Allerletzer Blick ins Internet: Gibt das Auswärtige Amt in seinen Reise- und Sicherheitshinweisen neue Informationen? Was hat die Deutsche Botschaft in Islamabad auf unsere Anfrage hin rückgemeldet?
Nichts Neues! Das längst Bekannte noch einmal bestätigt!
Wir sind gestern in Tashkent, Usbekistans Hauptstadt, angekommen.
Die Stadt bietet sich an für die Organisation der Weiterreise. Die fraglichen Konsulate zur Einholung aller möglichen Visa sind hier.
Wir könnten versuchen, in einem weiten Bogen nördlich um das Kaspische Meer herum durch Kasachstan nach Russland zu kommen. Oder durch Kasachstan und Turkmenistan in den Iran zurück. Oder von Turkmenistan mit der Fähre über das Kaspische Meer ins aserbaidschanische Baku.
Viele Wege sind denkbar. Erstaunlich ist, dass vier gemeinsam Reisende mehr als vier verschiedene Vorstellungen vom weiteren Routenverlauf haben können.

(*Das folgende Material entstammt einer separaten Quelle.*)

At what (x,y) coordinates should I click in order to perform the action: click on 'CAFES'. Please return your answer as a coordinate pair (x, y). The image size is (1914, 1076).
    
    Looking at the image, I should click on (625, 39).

Der „Green Garden“, die KAFE-BAR, die Grüntee und deutsches Bier in betont grünem Ambiente serviert, erscheint uns geeignet, wichtige Entschlüsse zu fassen. Die Chefin, extrovertiert aus der Tiefe ihres Wesens, erkennt in uns sofort Menschen, die man passend mit „Ich liebe dich“ begrüsst. Sie lässt uns gleich wissen, sie heisse Violet und ihr Dasein erhalte Sinn, wenn es ihr gelänge, uns jeglichen Wunsch zu erfüllen. Das hat sie wirklich gesagt.
Sie empfiehlt sehr das Bier. Wegen der anarchischen Herrschaft gewisser Bakterien in unseren Magen- und Darmbereichen fühlen wir uns mit Grüntee heute aber besser bedient. Violet versteht das.

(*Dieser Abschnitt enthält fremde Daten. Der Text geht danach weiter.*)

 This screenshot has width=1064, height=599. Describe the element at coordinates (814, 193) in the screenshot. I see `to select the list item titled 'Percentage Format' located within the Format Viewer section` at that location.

Ihre Erscheinung lässt in der Phantasie eine wilde Vergangenheit aufleben. Mit der eng anliegenden, goldverzierten Leggins beweist sie die wunderbare Dehnbarkeit von Kunstfasern auch im Extrembereich. Auf unsere Vermutung, sie könnte zu Zeiten, als die Sowjetunion hier noch von Bedeutung war, eine stadtbekannte Tänzerin gewesen sein, sprechen wir sie lieber nicht an.

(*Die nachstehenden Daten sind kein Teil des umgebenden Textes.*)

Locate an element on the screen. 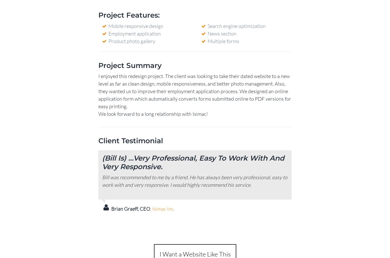 The image size is (390, 258). 'I enjoyed this redesign project.   The client was looking to take their dated website to a new level as far as clean design, mobile responsiveness, and better photo management.  Also, they wanted us to improve their employment application process.  We designed an online application form which automatically converts forms submitted online to PDF versions for easy printing.' is located at coordinates (98, 91).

In resoluter Zuneigung formen ihre rot beschichteten Lippen „Du hast so schöne Augen“ und sie tänzelt beschwingt davon.
Ganz herzlich, wirklich bezaubernd, diese graziöse Usbeken-Fee.
Unsere Augen finden jetzt Gelegenheit über die verwinkelte Gartenterasse der KAFE-BAR zu wandern. In den kargen, trockenen Regionen des Orients waren Gärten seit jeher Orte der Spiritualität, die den Menschen in Einklang mit der Natur und ihren Schöpfer stellen.
Der Name „Green Garden“ bringt das ebenso einfache wie wirkungsvolle Gestaltungskonzept auf den Punkt. Die bevorzugte Farbe ist in der Tat hauptsächlich grün. Über die grün gepinselten Backsteinmauern ranken sich überall grüne Weinblätter an grünen Stängeln. Üppig grüne Vegetation, wie in einem tropischen Garten, wo immer sich Platz zur Ausbreitung findet. Im Hintergrund plätschert leise ein Brunnen. Nur die Flammen in der flachen Schale daneben, die werden durch ein paar bunte, im Luftstrom züngelnde Stoff-Fetzen vorgegaukelt.
Die kleine Täuschung weckt leider die Aufmerksamkeit. Sind nicht auch die Weinblätter so unglaublich perfekt wie es nur Kunststoff sein kann? Tatsächlich, genaueres Hinsehen verrät, dass das Ganze, reichlich wuchernde Grün mit diesem herrlich pflegeleichten Material imitiert wird.
Und man erkennt, bei soviel Steppe und Wüste tut das paradiesische Grün auch in seiner entzauberten Form einfach gut.
Dann bestellen wir Griechischen Salat und Armenisches Omelett, verfeinert mit dem hier üblichen Korianderkraut, das man allerdings mögen muss, und, um die desinfizierende Wirkung des Grüntees zu verstärken, Bier.
Als wir den „Green Garden“ verlassen, wählt Violet aus ihrem Repertoire großer Gesten noch den „Abschiedsschmerz mit rührender Miene“ und beschwört flehend: „Don´t break my heart“.
Wir bedauern, aber wir müssen jetzt wirklich weiter.
Unsere Entscheidung fiel übrigens für die Kasachstan-Russland-Route.